HtpG (high-temperature protein G) is a bacterial homologue of the highly conserved molecular chaperone Hsp90 of eukaryotes, which plays an important role in protection against stress in many bacterial species. The role of the htpG gene encoding the synthesis of high-temperature prokaryotic G protein in the pathogenesis of bacterial infections is still unclear. The aim of this work is to study the functional importance of HtpG in the pathogenesis of plague. Materials and methods. Isogenic Yersinia pestis sets based on attenuated and virulent strains differing in the presence of the functional htpG gene (YPO3119) were generated with the help of site-directed mutagenesis. The HtpG amino acid sequence was analyzed using the BLAST program. The properties of the resulting mutant strains were evaluated using microbiological and biological methods. Results and discussion. The bioinformatics analysis showed high conservativeness of the HtpG protein within the Y. pestis species (100% identity), as well as 99 % identity with the Y. pseudotuberculosis protein and 96 % identity – Y. enterocolitica protein.
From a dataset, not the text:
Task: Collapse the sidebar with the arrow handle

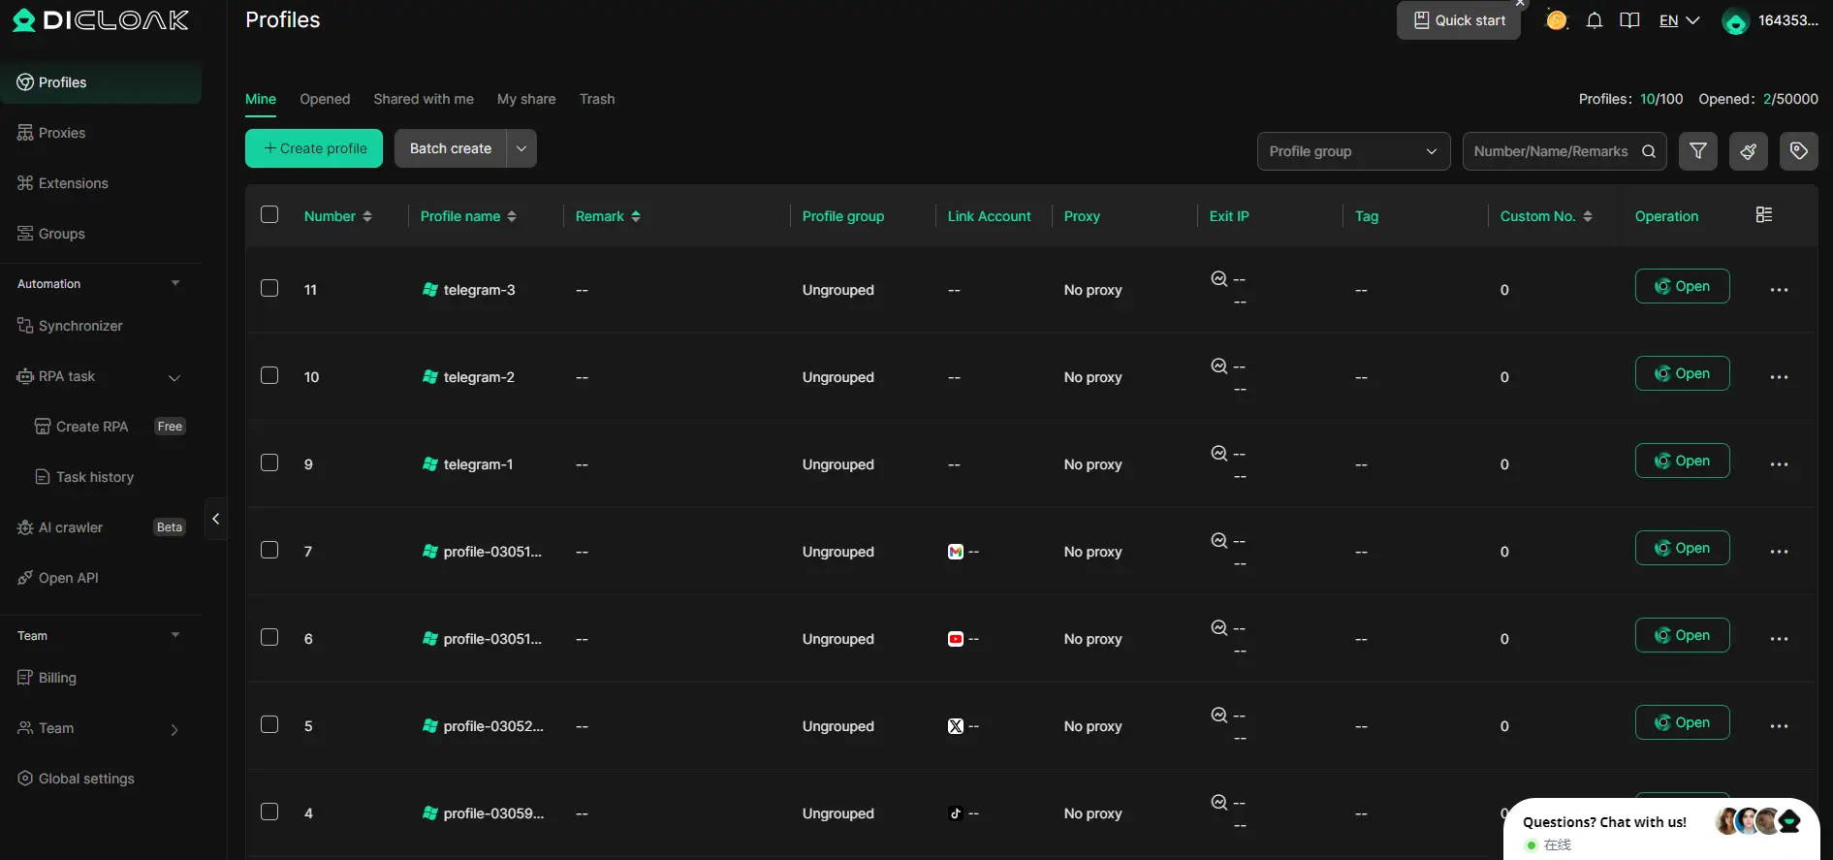Action: point(215,519)
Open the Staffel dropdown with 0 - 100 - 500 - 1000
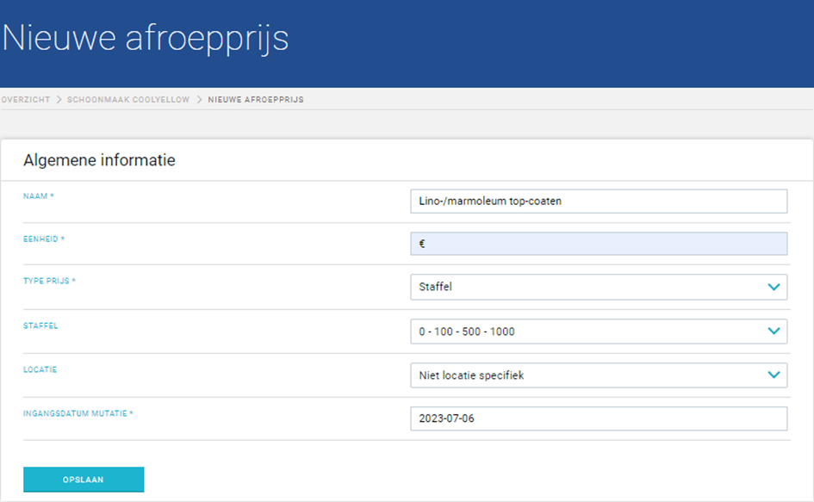 tap(599, 332)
Y. pestis htpG knock-out mutants showed increase of susceptibility to temperature and oxidative stress like mutants of the other bacterial species. However, the mutant was not sensitive to osmotic stress and human serum complement. The loss of the ability to synthesize HtpG by plague microbe did not affect the virulence and average life duration of mice and guinea pigs challenged subcutaneously. It means that htpG gene is not a good molecular target for the treatment and/or immunoprophylaxis of plague.